··· Task inputs

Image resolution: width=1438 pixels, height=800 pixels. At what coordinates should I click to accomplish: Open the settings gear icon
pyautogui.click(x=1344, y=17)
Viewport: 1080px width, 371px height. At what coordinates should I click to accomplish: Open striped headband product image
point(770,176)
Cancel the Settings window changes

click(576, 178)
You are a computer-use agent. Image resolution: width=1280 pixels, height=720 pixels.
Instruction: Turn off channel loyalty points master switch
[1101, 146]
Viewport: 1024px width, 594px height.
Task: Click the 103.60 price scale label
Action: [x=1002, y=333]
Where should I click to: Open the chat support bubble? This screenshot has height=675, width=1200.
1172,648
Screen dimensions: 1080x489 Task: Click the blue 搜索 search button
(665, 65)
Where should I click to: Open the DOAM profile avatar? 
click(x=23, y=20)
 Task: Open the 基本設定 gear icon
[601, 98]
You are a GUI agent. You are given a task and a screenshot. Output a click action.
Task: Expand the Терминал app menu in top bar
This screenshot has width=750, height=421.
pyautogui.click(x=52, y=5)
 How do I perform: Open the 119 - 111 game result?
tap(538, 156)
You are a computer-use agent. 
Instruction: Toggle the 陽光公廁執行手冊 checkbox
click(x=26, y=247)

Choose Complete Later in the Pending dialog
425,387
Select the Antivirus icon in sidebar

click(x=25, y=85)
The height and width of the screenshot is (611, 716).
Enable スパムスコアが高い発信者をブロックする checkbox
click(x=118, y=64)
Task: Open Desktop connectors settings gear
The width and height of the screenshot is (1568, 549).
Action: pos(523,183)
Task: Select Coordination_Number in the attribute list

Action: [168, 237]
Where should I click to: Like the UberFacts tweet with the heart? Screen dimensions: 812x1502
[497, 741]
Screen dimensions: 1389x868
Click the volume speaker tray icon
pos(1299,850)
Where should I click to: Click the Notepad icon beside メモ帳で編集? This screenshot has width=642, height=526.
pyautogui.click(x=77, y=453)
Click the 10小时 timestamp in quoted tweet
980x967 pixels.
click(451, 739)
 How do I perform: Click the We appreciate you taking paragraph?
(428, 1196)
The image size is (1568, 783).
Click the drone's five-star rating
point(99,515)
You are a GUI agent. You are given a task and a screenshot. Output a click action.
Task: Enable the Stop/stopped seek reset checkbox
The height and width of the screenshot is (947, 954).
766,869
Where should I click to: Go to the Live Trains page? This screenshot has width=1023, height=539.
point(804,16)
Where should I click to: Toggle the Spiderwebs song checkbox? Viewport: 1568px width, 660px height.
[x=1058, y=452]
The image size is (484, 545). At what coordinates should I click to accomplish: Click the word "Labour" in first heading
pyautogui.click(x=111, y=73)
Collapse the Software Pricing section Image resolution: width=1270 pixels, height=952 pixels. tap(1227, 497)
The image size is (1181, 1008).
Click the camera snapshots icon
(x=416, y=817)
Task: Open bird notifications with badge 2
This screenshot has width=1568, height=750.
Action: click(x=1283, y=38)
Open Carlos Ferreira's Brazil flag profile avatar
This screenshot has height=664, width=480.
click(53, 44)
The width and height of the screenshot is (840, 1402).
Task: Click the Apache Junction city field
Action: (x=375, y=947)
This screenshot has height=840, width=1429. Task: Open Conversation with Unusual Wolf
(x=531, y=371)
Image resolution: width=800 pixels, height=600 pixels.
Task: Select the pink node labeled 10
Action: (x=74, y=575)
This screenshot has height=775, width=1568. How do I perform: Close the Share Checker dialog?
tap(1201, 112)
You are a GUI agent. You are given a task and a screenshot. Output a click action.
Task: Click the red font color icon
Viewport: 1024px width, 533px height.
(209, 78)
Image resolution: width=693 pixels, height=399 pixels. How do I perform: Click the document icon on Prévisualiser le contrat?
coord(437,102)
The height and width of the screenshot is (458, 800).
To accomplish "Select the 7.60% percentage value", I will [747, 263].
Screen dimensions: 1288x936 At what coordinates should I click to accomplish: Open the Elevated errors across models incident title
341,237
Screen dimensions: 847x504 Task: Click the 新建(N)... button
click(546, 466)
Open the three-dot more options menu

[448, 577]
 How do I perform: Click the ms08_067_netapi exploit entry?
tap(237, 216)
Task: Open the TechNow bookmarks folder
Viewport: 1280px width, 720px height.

······

- [What the exercise asks] Transcribe all of the material without omitting a line.

- [Your response]
Image resolution: width=1438 pixels, height=800 pixels. At what coordinates should I click to accomplish: Open the settings gear icon
pyautogui.click(x=1344, y=17)
Viewport: 1080px width, 371px height. At what coordinates should I click to accomplish: Open striped headband product image
point(770,176)
Cancel the Settings window changes

click(576, 178)
You are a computer-use agent. Image resolution: width=1280 pixels, height=720 pixels.
Instruction: Turn off channel loyalty points master switch
[1101, 146]
Viewport: 1024px width, 594px height.
Task: Click the 103.60 price scale label
Action: [x=1002, y=333]
Where should I click to: Open the chat support bubble? This screenshot has height=675, width=1200.
1172,648
Screen dimensions: 1080x489 Task: Click the blue 搜索 search button
(665, 65)
Where should I click to: Open the DOAM profile avatar? 
click(x=23, y=20)
 Task: Open the 基本設定 gear icon
[601, 98]
You are a GUI agent. You are given a task and a screenshot. Output a click action.
Task: Expand the Терминал app menu in top bar
This screenshot has width=750, height=421.
pyautogui.click(x=52, y=5)
 How do I perform: Open the 119 - 111 game result?
tap(538, 156)
You are a computer-use agent. 
Instruction: Toggle the 陽光公廁執行手冊 checkbox
click(x=26, y=247)

Choose Complete Later in the Pending dialog
425,387
Select the Antivirus icon in sidebar

click(x=25, y=85)
The height and width of the screenshot is (611, 716).
Enable スパムスコアが高い発信者をブロックする checkbox
click(x=118, y=64)
Task: Open Desktop connectors settings gear
The width and height of the screenshot is (1568, 549).
Action: pos(523,183)
Task: Select Coordination_Number in the attribute list

Action: [168, 237]
Where should I click to: Like the UberFacts tweet with the heart? Screen dimensions: 812x1502
[497, 741]
Screen dimensions: 1389x868
Click the volume speaker tray icon
pos(1299,850)
Where should I click to: Click the Notepad icon beside メモ帳で編集? This screenshot has width=642, height=526.
pyautogui.click(x=77, y=453)
Click the 10小时 timestamp in quoted tweet
980x967 pixels.
click(451, 739)
 How do I perform: Click the We appreciate you taking paragraph?
(428, 1196)
The image size is (1568, 783).
Click the drone's five-star rating
point(99,515)
You are a GUI agent. You are given a task and a screenshot. Output a click action.
Task: Enable the Stop/stopped seek reset checkbox
The height and width of the screenshot is (947, 954).
766,869
Where should I click to: Go to the Live Trains page? This screenshot has width=1023, height=539.
point(804,16)
Where should I click to: Toggle the Spiderwebs song checkbox? Viewport: 1568px width, 660px height.
[x=1058, y=452]
The image size is (484, 545). At what coordinates should I click to accomplish: Click the word "Labour" in first heading
pyautogui.click(x=111, y=73)
Collapse the Software Pricing section Image resolution: width=1270 pixels, height=952 pixels. tap(1227, 497)
The image size is (1181, 1008).
Click the camera snapshots icon
(x=416, y=817)
Task: Open bird notifications with badge 2
This screenshot has width=1568, height=750.
Action: click(x=1283, y=38)
Open Carlos Ferreira's Brazil flag profile avatar
This screenshot has height=664, width=480.
click(53, 44)
The width and height of the screenshot is (840, 1402).
Task: Click the Apache Junction city field
Action: (x=375, y=947)
This screenshot has height=840, width=1429. Task: Open Conversation with Unusual Wolf
(x=531, y=371)
Image resolution: width=800 pixels, height=600 pixels.
Task: Select the pink node labeled 10
Action: (x=74, y=575)
This screenshot has height=775, width=1568. How do I perform: Close the Share Checker dialog?
tap(1201, 112)
You are a GUI agent. You are given a task and a screenshot. Output a click action.
Task: Click the red font color icon
Viewport: 1024px width, 533px height.
(209, 78)
Image resolution: width=693 pixels, height=399 pixels. How do I perform: Click the document icon on Prévisualiser le contrat?
coord(437,102)
The height and width of the screenshot is (458, 800).
To accomplish "Select the 7.60% percentage value", I will [747, 263].
Screen dimensions: 1288x936 At what coordinates should I click to accomplish: Open the Elevated errors across models incident title
341,237
Screen dimensions: 847x504 Task: Click the 新建(N)... button
click(546, 466)
Open the three-dot more options menu

[448, 577]
 How do I perform: Click the ms08_067_netapi exploit entry?
tap(237, 216)
Task: Open the TechNow bookmarks folder
Viewport: 1280px width, 720px height.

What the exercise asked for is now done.